Kamis, 17 Juni 2010

MARANDUS SIRAIT

Saat tiba di Laguboti, Balige, tersiarlah kabar ada seorang penerima Kalpataru di sekitar daerah itu. Ini tentulah kabar yang sangat menggairahkan. Terusik keinginan untuk selekasnya mencari tahu sekaligus menemuinya. Tak sabar lagi untuk bersua dengannya. Kata banyak orang, penerima Kalpatrau ini juga membudidayakan tanaman yang sudah langka di bumi Batak.
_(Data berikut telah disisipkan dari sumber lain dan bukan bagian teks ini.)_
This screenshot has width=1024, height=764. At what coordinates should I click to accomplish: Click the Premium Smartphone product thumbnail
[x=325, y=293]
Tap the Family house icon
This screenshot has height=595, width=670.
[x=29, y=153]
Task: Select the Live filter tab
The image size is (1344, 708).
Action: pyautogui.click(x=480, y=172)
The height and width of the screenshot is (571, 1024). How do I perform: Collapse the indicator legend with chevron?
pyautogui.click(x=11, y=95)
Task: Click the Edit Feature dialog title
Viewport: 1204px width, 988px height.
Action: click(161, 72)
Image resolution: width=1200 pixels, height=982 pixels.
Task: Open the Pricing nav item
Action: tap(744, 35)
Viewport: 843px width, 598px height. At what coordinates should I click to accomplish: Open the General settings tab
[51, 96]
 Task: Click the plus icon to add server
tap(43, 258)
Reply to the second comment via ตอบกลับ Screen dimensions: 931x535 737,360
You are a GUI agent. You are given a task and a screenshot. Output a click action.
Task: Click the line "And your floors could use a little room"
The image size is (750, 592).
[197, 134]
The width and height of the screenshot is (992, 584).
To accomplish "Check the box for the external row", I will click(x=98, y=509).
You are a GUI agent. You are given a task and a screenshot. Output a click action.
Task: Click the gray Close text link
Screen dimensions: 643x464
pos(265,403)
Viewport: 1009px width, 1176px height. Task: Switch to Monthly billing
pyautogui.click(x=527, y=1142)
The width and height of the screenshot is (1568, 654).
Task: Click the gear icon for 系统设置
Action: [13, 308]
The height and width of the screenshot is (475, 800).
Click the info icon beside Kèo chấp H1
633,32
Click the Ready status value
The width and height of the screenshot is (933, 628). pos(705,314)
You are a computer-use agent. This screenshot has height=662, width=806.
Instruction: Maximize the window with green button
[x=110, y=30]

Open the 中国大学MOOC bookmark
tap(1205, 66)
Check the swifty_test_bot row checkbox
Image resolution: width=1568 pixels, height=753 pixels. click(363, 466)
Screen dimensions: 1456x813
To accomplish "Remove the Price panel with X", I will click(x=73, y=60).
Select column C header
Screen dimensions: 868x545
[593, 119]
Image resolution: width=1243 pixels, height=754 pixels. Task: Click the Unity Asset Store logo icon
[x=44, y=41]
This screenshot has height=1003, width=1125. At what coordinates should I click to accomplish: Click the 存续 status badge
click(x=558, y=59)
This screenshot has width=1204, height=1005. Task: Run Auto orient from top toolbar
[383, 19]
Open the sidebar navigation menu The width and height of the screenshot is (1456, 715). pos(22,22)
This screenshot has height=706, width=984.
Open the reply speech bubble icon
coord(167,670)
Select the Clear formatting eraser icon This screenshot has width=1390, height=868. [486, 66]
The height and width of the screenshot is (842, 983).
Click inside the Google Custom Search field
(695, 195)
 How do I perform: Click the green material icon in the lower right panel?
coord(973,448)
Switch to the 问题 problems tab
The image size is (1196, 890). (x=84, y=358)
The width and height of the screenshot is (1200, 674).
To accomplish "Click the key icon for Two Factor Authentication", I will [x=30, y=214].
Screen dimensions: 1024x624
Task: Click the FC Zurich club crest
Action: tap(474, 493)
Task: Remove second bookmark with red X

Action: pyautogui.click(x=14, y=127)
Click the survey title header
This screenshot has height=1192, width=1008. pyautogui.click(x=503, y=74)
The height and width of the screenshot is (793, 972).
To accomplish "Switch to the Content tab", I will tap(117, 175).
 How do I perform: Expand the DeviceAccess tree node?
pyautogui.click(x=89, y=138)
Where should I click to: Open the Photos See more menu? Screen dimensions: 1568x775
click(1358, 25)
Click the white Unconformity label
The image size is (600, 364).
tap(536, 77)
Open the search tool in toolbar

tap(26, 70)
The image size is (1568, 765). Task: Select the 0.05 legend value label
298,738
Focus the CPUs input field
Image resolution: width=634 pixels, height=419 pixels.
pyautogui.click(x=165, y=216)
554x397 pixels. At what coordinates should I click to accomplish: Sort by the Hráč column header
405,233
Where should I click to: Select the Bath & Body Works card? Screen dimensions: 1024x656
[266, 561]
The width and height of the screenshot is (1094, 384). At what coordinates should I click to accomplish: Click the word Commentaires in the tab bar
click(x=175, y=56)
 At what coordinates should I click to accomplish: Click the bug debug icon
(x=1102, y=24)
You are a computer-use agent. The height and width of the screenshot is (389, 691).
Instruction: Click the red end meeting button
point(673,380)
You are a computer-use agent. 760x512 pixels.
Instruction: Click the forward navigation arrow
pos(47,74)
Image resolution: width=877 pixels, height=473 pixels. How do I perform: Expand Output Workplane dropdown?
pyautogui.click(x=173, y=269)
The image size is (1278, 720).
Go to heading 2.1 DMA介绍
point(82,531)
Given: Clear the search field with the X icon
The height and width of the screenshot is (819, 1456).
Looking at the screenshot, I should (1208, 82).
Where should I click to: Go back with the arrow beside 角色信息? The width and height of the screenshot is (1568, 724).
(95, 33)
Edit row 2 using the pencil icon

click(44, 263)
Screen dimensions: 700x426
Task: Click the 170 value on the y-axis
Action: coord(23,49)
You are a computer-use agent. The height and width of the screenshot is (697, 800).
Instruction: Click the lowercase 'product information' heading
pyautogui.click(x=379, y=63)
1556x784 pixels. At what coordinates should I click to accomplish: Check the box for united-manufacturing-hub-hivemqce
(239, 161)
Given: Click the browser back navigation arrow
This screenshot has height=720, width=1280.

Si penerima pohon kehidupan itu, namanya juga sudah sangat dikenal warga di sekitar Balige dan Porsea. Kalau ada orang yang masih asing dengan namanya, cukuplah menanyakan kepada kerumunan orang yang berada di terminal atau lapo, dan tanyakan di mana lokasi Taman Eden 100. Yang ditanya akan menunjukkan arah Lumbanjulu. Ya, di situlah ”markas besar” dari Marandus Sirait. Dusunnya bernama Lumban Rang, Desa Sionggang Utara, Kecamatan Lumbanjulu, Tobasa, sekitar 16 kilometer dari Parapat atau 40 km dari Balige.
Taman Eden 100 dan Marandus Sirait bagai pinang dibelah dua, karena dialah yang mengelola taman dengan konsep agrowisata itu. Lahannya seluas 40 hektar yang hanya diperuntukkan untuk konservasi lingkungan Danau Toba. Marandus Sirait dengan mudah ditemui di Taman Eden 100. Atau sebaliknya, kalau ke Taman Eden 100 pasti akan menjumpai Marandus Sirait. Sirait dan Eden jadi kata kunci.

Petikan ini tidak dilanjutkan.